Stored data
.....

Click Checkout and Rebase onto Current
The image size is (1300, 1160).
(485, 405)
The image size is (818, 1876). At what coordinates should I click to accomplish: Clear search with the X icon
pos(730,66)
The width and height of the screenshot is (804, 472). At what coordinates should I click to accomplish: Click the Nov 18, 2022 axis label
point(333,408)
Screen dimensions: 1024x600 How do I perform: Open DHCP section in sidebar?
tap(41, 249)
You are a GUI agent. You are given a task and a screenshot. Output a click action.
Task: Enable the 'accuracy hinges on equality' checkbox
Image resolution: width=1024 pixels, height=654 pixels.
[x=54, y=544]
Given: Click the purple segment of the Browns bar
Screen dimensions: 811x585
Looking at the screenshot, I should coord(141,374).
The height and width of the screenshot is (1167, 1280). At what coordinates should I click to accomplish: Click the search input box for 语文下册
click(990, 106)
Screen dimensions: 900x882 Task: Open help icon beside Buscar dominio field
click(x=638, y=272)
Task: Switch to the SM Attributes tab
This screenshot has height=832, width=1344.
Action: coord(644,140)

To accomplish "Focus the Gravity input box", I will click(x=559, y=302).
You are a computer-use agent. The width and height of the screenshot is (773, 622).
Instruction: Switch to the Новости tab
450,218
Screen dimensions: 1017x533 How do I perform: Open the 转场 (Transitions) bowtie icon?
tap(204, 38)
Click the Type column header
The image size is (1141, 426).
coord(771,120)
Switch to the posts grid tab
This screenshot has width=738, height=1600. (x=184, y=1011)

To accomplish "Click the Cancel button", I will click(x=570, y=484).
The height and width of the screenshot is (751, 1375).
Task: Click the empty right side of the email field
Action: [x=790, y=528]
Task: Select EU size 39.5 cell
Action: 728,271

.....

Each record above has to be retyped exactly, with nothing left out.

Click Checkout and Rebase onto Current
The image size is (1300, 1160).
(485, 405)
The image size is (818, 1876). At what coordinates should I click to accomplish: Clear search with the X icon
pos(730,66)
The width and height of the screenshot is (804, 472). At what coordinates should I click to accomplish: Click the Nov 18, 2022 axis label
point(333,408)
Screen dimensions: 1024x600 How do I perform: Open DHCP section in sidebar?
tap(41, 249)
You are a GUI agent. You are given a task and a screenshot. Output a click action.
Task: Enable the 'accuracy hinges on equality' checkbox
Image resolution: width=1024 pixels, height=654 pixels.
[x=54, y=544]
Given: Click the purple segment of the Browns bar
Screen dimensions: 811x585
Looking at the screenshot, I should coord(141,374).
The height and width of the screenshot is (1167, 1280). At what coordinates should I click to accomplish: Click the search input box for 语文下册
click(990, 106)
Screen dimensions: 900x882 Task: Open help icon beside Buscar dominio field
click(x=638, y=272)
Task: Switch to the SM Attributes tab
This screenshot has height=832, width=1344.
Action: coord(644,140)

To accomplish "Focus the Gravity input box", I will click(x=559, y=302).
You are a computer-use agent. The width and height of the screenshot is (773, 622).
Instruction: Switch to the Новости tab
450,218
Screen dimensions: 1017x533 How do I perform: Open the 转场 (Transitions) bowtie icon?
tap(204, 38)
Click the Type column header
The image size is (1141, 426).
coord(771,120)
Switch to the posts grid tab
This screenshot has width=738, height=1600. (x=184, y=1011)

To accomplish "Click the Cancel button", I will click(x=570, y=484).
The height and width of the screenshot is (751, 1375).
Task: Click the empty right side of the email field
Action: [x=790, y=528]
Task: Select EU size 39.5 cell
Action: 728,271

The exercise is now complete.